─── PROVIDED ENTRIES ───
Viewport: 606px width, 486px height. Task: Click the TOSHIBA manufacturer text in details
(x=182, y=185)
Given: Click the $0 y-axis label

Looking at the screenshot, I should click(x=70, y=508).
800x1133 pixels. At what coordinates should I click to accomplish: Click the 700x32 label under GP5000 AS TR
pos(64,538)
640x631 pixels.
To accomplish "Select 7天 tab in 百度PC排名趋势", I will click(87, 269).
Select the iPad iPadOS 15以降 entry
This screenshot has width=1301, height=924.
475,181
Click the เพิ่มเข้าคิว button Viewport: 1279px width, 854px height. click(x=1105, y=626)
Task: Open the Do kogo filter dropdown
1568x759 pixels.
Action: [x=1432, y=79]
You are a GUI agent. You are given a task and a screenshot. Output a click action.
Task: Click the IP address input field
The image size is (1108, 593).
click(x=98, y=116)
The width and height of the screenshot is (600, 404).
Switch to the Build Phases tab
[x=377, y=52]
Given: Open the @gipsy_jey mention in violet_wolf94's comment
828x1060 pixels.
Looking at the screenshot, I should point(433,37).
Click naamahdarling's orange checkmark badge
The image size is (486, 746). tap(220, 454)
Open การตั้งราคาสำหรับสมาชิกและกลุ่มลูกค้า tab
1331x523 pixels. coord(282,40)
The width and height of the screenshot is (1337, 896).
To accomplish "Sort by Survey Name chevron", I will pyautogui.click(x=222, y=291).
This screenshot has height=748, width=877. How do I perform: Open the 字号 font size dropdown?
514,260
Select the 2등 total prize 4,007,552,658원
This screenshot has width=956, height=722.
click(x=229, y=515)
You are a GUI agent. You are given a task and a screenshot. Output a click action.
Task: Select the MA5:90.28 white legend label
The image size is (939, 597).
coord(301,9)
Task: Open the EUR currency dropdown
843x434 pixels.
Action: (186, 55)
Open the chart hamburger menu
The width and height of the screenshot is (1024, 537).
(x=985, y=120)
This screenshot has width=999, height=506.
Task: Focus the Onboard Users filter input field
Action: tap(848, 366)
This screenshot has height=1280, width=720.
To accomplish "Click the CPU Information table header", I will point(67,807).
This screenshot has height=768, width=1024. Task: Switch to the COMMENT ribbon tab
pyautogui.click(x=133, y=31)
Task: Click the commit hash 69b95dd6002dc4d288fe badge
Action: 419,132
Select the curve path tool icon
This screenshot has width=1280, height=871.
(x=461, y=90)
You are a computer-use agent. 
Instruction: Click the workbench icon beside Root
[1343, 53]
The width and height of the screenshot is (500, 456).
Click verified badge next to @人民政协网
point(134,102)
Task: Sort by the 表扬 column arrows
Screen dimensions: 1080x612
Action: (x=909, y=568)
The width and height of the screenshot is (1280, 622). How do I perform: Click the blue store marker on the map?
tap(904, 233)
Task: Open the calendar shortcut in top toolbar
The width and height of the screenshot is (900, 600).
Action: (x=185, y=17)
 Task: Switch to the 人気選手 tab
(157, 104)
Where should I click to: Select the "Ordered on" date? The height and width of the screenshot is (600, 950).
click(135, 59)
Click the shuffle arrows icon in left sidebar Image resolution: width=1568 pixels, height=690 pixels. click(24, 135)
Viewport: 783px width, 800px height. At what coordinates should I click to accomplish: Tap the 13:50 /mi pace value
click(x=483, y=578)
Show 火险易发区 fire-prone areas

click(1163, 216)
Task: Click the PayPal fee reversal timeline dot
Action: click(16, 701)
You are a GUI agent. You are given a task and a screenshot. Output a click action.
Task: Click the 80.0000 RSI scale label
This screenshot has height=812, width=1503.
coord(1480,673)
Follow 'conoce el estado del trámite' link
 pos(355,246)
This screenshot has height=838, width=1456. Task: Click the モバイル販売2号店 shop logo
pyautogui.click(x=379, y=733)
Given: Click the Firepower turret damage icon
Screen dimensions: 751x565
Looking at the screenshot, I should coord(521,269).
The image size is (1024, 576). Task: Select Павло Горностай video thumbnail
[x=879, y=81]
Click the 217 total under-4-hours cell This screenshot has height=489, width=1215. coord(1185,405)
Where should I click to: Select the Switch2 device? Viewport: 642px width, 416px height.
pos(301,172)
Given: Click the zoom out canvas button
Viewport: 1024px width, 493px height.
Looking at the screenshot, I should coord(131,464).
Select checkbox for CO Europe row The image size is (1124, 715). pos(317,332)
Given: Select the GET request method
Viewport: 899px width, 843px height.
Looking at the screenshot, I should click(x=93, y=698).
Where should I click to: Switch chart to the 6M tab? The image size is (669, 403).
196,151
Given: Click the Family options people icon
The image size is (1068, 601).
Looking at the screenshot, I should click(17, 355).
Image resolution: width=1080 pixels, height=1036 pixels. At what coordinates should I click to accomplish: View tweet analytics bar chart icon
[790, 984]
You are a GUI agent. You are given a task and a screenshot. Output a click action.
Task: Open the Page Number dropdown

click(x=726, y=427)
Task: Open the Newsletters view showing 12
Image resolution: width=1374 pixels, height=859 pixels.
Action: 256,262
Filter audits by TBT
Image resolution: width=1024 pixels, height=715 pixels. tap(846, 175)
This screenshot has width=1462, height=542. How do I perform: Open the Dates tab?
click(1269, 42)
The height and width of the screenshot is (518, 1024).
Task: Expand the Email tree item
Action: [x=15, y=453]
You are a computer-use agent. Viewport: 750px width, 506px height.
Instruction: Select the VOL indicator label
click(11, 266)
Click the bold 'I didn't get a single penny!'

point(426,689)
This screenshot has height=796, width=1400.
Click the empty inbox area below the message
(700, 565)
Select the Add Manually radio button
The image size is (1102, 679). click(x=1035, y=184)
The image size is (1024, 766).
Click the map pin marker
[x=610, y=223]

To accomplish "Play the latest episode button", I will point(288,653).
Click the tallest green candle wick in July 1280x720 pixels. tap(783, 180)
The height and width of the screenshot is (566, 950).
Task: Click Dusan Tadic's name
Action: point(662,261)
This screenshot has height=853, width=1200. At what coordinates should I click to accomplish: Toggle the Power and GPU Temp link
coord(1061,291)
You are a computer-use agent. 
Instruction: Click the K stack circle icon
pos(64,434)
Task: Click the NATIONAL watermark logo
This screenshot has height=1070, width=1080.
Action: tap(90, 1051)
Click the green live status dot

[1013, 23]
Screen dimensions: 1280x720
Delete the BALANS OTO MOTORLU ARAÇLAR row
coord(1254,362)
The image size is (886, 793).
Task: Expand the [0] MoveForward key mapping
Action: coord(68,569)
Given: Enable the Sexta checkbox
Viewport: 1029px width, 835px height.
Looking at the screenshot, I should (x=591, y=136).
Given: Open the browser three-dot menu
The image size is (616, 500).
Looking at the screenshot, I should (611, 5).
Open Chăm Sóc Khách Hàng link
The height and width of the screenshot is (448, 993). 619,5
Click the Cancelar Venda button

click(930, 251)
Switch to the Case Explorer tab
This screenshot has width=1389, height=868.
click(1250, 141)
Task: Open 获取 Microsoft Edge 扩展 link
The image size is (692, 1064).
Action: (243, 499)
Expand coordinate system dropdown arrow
───
■ WORK ITEM
Look through the records and give only the number of lines where the string "checkbox" appears.

■ RESULT
2